Рисунок 1: «Мой папа». (Рисунок хорошо передает настроение с помощью ясно очерченного тела (синей краской) и красных пятен вокруг лица).

Пояснение Милли: «Он находился возле моего дома. Он постучал в дверь и я спросила: „Кто там?“ Это был мой папа. Когда я отворила дверь, там оказался вот такой призрак и много крови (рис. 1.4). Я испугалась, завизжала и выпрыгнула из двери».

Замечания преподавательницы: «Закончив рисунок, Милли отодвинулась от мольберта, закрыла глаза рукой и сказала: „Мне страшно. Мой рисунок пугает меня“».

Преподавательница: «Тебя пугает чудовище на рисунке?»

Милли: «Да. Оно страшное. Я хочу нарисовать другой рисунок».


Рис. 1.4. Мой папа

Рисунок 2: «Чудовище». (Этот рисунок имеет менее отчетливую форму (рис. 1.5). На нем изображена только синяя голова с шеей, тело отсутствует. Много красного цвета).

Пояснение Милли: «Оно радуется… нет, оно страшное. У чудовища только один рот; его заливает кровь». (Необходимо обратить внимание на то, что эго вначале пытается отрицать наличие аффекта (оно радуется), чувство все-таки проявляется).


Рис. 1.5. Чудовище

Рисунок 3: «Кровь». (На этом рисунке отсутствует форма, изображенная на передних рисунках синим цветом. На рисунке в основном показана желтая, размытая область лица, поверх которой нанесен красный цвет (кровь) (рис. 1.6).

Пояснения Милли: У этого чудовища много желтых глаз и очень много крови.

Пояснение преподавательницы: Как только Милли закончила третий рисунок, она успокоилась, сняла передник и сказала: «Все. Закончила». Затем она стала играть с другими детьми и в хорошем настроении провела остальную часть дня.


Рис. 1.6. Кровь

Комментарий. При обсуждении этой истории с преподавательницей выяснилось, что в доме Милли произошло жестокое преступление, и она видела, как отец застрелил ее мать. Пролилась кровь, и полиция увезла отца. На одном уровне эта история отражает стремление психики (т. е. внутренней самости) помочь Милли справиться с психологической травмой, понять две стороны личности ее отца («Мой папа» и «Чудовище») и в какой-то мере выразить подавленное страдание по поводу сцены насилия, свидетельницей которого она стала. Эта эмоциональная абреакция осуществлялась средствами рисования и была необходима для того, чтобы интроецированные чувства покинули Милли.
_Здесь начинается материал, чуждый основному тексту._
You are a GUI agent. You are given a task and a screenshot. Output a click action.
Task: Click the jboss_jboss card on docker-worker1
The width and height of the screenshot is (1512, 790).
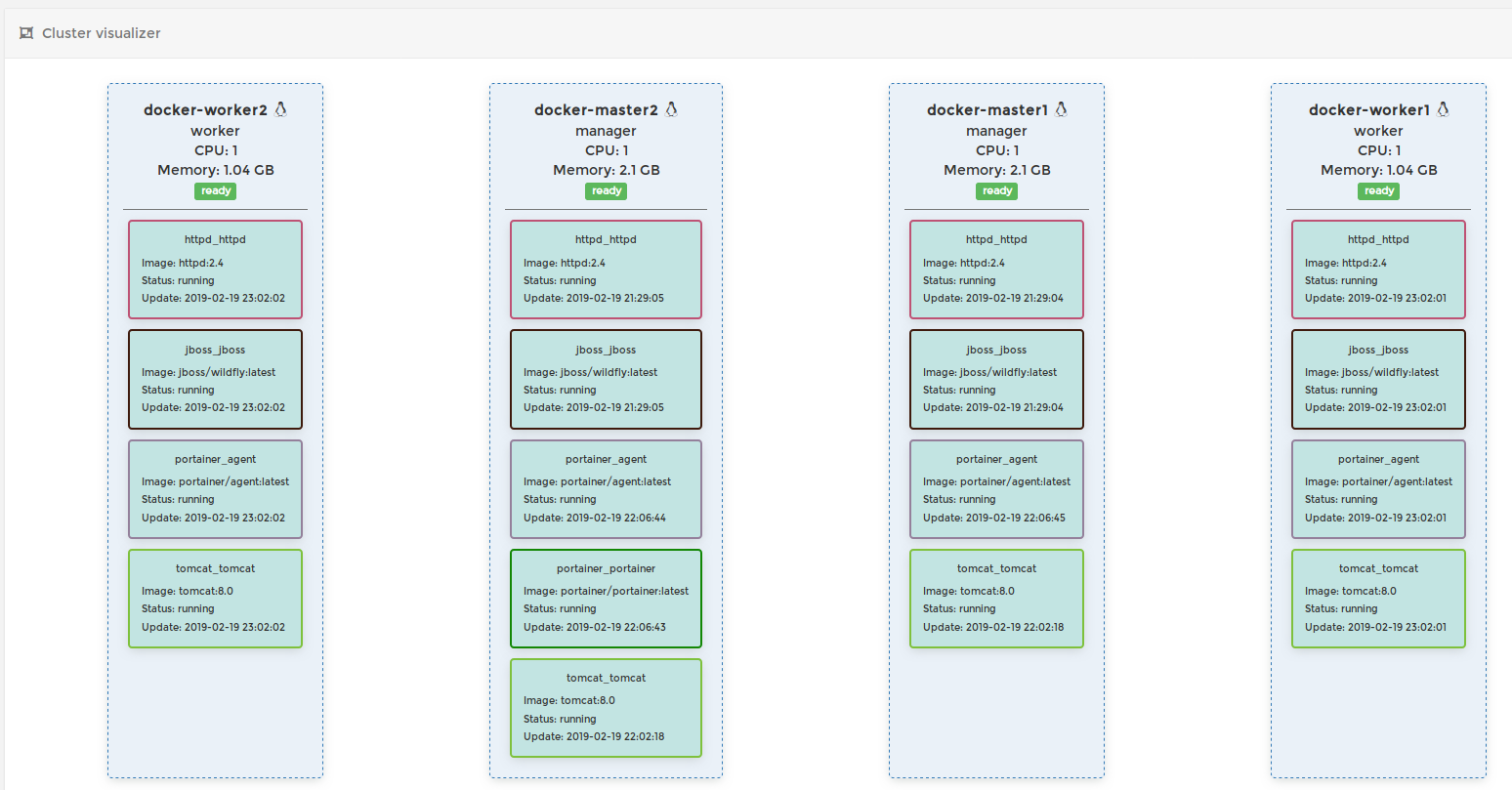[x=1378, y=379]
Некоторое время спустя преподавательница поговорила с Милли о том, как трудно обсуждать два противоположных образа ее отца – его «хорошую сторону» и «чудовищную сторону». Здесь необходимо обратить внимание на то, как в процессе преодоления психологического страдания происходит вхождение в сферу чувства (в данном случае в сферу страха), чтобы пройти сквозь нее и выйти с другой стороны. Закончив три рисунка, Милли явно почувствовала облегчение.